German snipers were primarily issued with three types, Ball (s.S), Armor-piercing (S.m.K.H), and Tracer (S.m.K.L). Later in the war, in response to the perceived use by the Russians of explosive ammunition, Explosive Incendiary Observation ammunition (B. Patrone) was issued solely for Eastern front use. Whilst all ammunition worked well in the K98, allowance naturally had to made for differing bullet weights, which altered the point of impact.

Bruno Sutkus commented that tracer was limited to 300 meters due to the varieties of its projectile weight. But there was a different problem when using the G.43. Testing had revealed that the gas system often failed to operate properly if insufficient gas pressure was generated. In some instances, the fired case could not clear the chamber and would jam, a problem any shooter who has used a semi-auto pistol will recognize.

Of particular interest, and little-known today, was the successful development of the N. Patrone cartridge for use in suppressed rifles, which used a reduced propellant charge. Although it limited the range of the 7.92 mm bullet to under 200 meters when used with the schalldampfer suppressor for the K98k, it was yet another step forwards in the inexorable march of technology that marked the development of sniping arms and ammunition during World War II.

## Instructions
(a) According to the passage on German sniper ammunition, to what distance did Bruno Sutkus say tracer was limited?
(b) Please retype the part of the passage on German sniper ammunition that opens with the words containing "German snipers were" and closes with "pistol will recognize.".

Stored data

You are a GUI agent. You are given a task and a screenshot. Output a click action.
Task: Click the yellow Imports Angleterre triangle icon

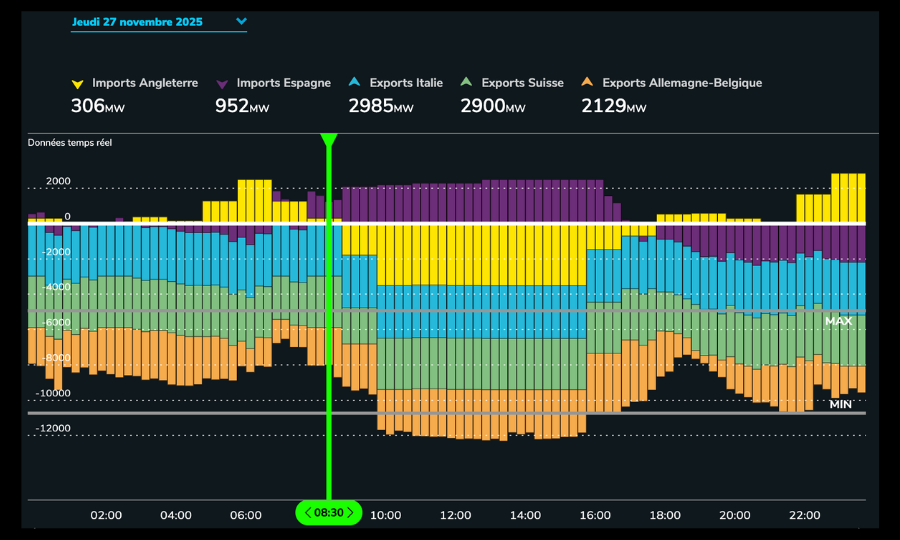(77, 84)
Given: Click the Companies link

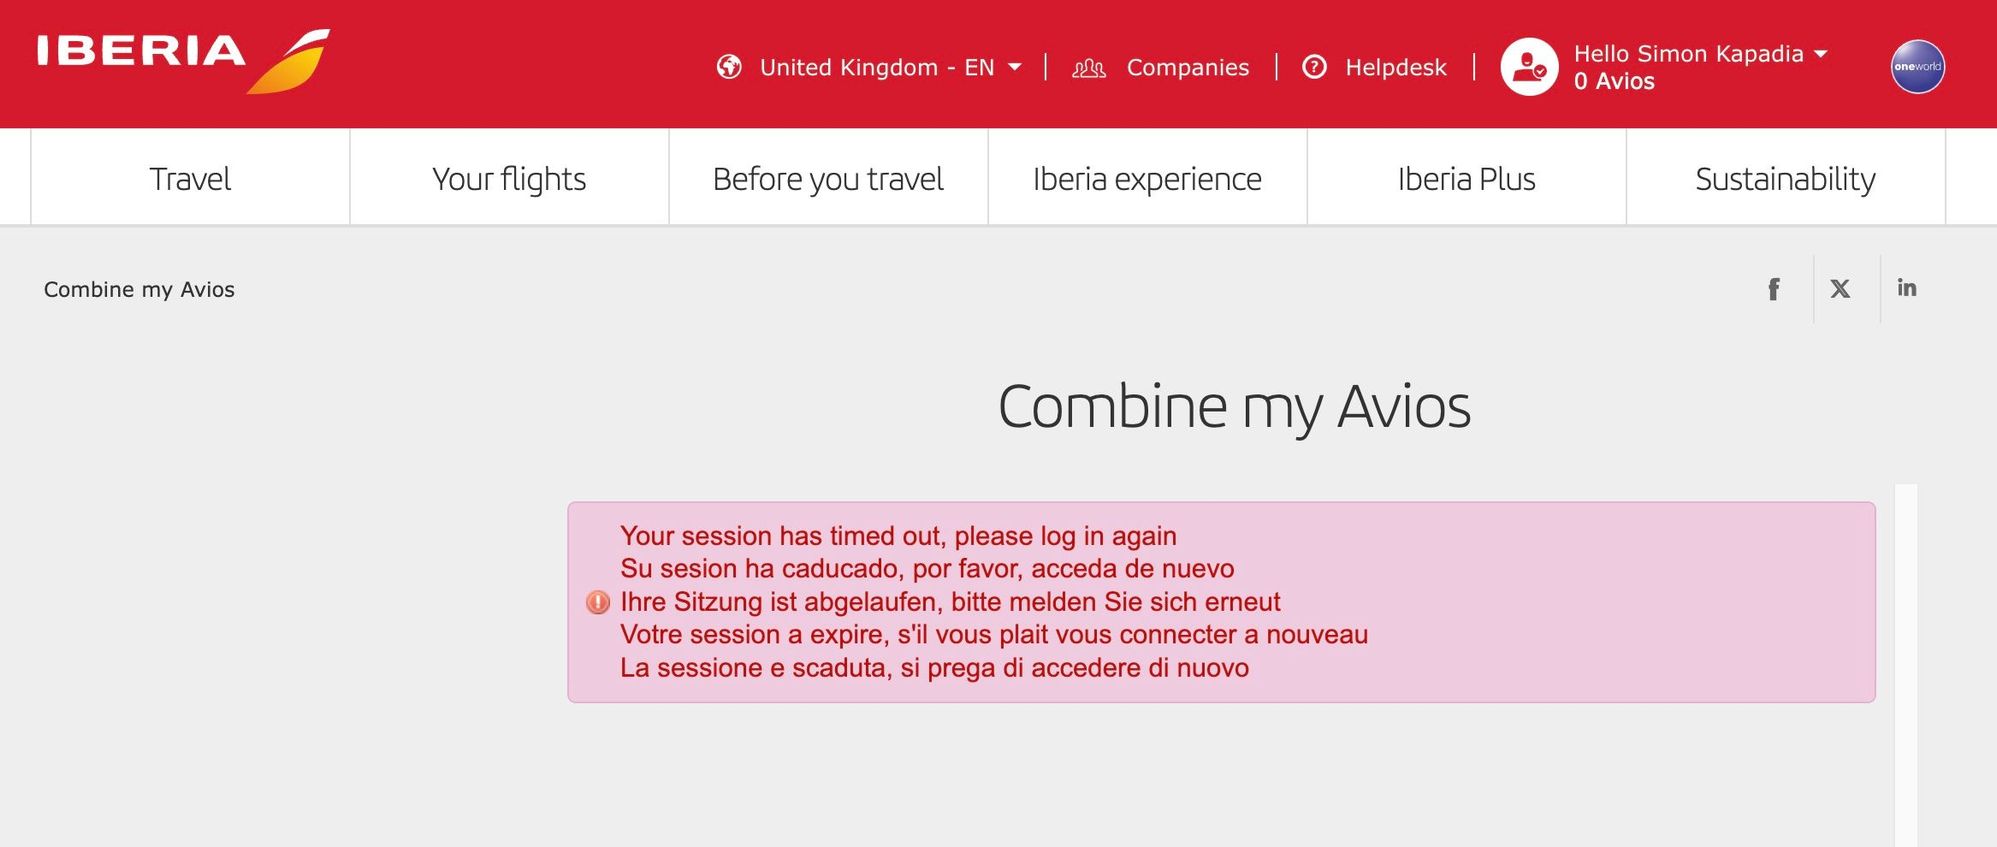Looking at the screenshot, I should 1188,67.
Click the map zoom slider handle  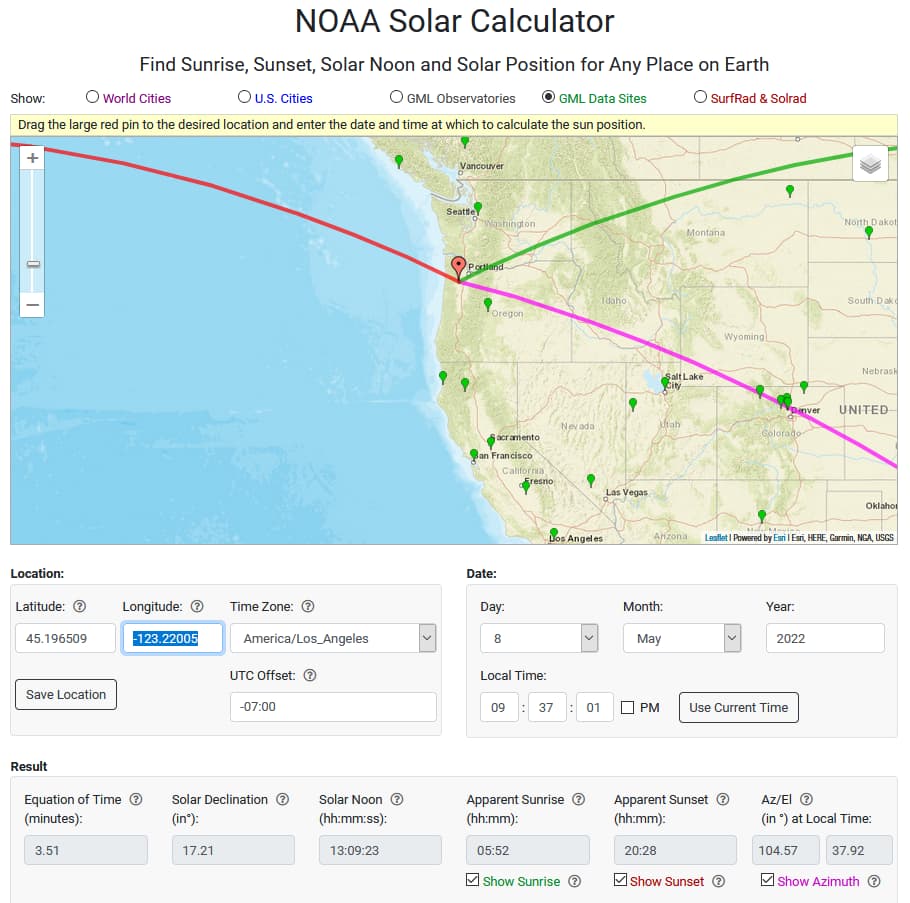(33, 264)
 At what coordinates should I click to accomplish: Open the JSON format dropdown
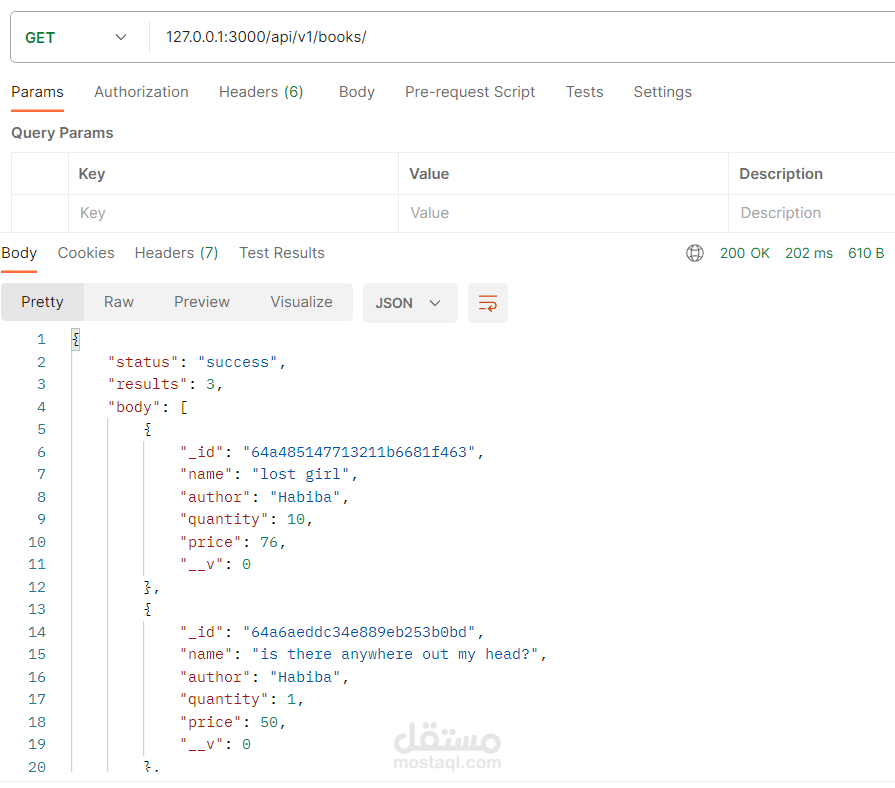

## Solutions by task
(a) 300 meters.

(b)
German snipers were primarily issued with three types, Ball (s.S), Armor-piercing (S.m.K.H), and Tracer (S.m.K.L). Later in the war, in response to the perceived use by the Russians of explosive ammunition, Explosive Incendiary Observation ammunition (B. Patrone) was issued solely for Eastern front use. Whilst all ammunition worked well in the K98, allowance naturally had to made for differing bullet weights, which altered the point of impact.

Bruno Sutkus commented that tracer was limited to 300 meters due to the varieties of its projectile weight. But there was a different problem when using the G.43. Testing had revealed that the gas system often failed to operate properly if insufficient gas pressure was generated. In some instances, the fired case could not clear the chamber and would jam, a problem any shooter who has used a semi-auto pistol will recognize.